• Task to complete
Show each line of the items below that contains the word "with".

• Dataset content
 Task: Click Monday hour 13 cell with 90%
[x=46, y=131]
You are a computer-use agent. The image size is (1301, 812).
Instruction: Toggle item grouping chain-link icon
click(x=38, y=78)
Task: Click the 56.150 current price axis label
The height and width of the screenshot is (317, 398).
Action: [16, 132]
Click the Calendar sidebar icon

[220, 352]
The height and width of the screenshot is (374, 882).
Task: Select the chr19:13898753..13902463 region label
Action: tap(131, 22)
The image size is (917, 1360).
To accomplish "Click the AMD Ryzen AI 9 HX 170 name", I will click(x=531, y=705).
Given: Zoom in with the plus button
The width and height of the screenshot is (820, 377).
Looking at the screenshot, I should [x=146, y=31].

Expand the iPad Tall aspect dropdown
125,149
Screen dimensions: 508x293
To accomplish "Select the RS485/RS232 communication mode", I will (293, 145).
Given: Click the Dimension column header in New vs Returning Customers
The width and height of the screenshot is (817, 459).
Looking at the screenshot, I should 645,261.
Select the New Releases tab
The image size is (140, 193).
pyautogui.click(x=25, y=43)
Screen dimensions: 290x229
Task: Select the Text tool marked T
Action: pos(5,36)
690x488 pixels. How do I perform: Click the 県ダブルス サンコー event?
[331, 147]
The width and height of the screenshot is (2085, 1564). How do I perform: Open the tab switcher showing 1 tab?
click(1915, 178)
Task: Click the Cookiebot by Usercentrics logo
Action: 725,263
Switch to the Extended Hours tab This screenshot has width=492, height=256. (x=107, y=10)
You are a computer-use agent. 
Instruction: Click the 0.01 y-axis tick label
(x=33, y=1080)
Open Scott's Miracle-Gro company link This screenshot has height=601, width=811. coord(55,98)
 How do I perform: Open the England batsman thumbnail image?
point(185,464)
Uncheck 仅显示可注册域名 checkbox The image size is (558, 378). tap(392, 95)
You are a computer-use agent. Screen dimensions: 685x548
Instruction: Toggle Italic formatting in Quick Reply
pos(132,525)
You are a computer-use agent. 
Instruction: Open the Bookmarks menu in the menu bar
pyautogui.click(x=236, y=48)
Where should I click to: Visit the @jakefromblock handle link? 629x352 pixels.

• Answer below
 Task: Click Monday hour 13 cell with 90%
Given: Zoom in with the plus button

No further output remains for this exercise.